* **DOCUMENTPASSAGE**:
━━━━━━
Artikel 63 van de Algemene wet rijksbelastingen
Rb. Noord-Nederland, 25-05-2021, nr. AWB - 20 , 1937
ECLI:NL:RBNNE:2021:2050
- Instantie
Rechtbank Noord-Nederland
- Datum
25-05-2021
- Zaaknummer
AWB - 20 _ 1937
- Vakgebied(en)
Belastingrecht algemeen (V)
- Brondocumenten en formele relaties
ECLI:NL:RBNNE:2021:2050, Uitspraak, Rechtbank Noord-Nederland, 25‑05‑2021; (Mondelinge uitspraak)
- Vindplaatsen
Viditax (FutD) 2021060317
FutD 2021-1764
Uitspraak 25‑05‑2021
Inhoudsindicatie
IB/PVV. Belanghebbende claimt aftrek van kosten voor levensonderhoud / specifieke zorgkosten van minderjarige kinderen die in de Dominicaanse Republiek wonen. De rechtbank oordeelt dat sinds 1 januari 2015 kosten voor levensonderhoud niet meer aftrekbaar zijn. Er zijn geen stukken overgelegd waaruit blijkt dat specifieke zorgkosten zijn gemaakt. De rechtbank is niet bevoegd om te beslissen op een verzoek tot toepassing van de hardheidsclausule. De rechtbank is ook niet bevoegd om te beslissen op een verzoek tot kwijtschelding / incassostop.
━━━━━━
(Items uit een gegevensverzameling)
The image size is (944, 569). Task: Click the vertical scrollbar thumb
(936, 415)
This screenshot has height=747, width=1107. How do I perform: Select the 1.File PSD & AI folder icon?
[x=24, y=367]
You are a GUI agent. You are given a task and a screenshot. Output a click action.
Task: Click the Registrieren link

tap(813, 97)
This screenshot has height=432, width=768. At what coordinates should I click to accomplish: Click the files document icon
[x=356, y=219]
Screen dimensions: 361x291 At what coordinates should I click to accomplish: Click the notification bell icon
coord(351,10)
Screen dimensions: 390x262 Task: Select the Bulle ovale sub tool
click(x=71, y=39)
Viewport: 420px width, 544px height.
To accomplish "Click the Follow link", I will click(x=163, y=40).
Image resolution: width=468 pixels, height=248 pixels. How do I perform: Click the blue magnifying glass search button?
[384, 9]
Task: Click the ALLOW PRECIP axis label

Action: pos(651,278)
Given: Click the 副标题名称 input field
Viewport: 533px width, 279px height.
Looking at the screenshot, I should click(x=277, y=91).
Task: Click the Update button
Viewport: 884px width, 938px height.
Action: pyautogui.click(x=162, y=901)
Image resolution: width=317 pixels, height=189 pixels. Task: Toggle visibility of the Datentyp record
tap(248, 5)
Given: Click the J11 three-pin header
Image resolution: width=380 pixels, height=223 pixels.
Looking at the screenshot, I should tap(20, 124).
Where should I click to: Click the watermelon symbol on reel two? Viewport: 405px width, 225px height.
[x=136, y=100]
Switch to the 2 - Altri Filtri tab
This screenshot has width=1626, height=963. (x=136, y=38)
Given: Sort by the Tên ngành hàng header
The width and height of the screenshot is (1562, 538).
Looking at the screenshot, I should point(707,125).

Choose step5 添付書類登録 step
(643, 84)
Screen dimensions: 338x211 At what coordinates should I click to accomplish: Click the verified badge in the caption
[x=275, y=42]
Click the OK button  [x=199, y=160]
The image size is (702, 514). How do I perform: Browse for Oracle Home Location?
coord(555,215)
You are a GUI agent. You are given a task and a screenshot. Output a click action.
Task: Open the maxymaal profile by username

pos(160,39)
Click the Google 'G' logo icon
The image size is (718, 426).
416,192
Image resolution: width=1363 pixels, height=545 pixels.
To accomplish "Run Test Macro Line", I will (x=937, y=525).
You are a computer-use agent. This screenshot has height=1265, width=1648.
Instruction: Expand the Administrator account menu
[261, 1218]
━━━━━━
* **GEVRAAGDE TAAK**:
Sinds welke datum zijn kosten voor levensonderhoud volgens de uitspraak niet meer aftrekbaar? De items staan los van de uitspraak.

* **RESULTAAT TAAK**:
Sinds 1 januari 2015.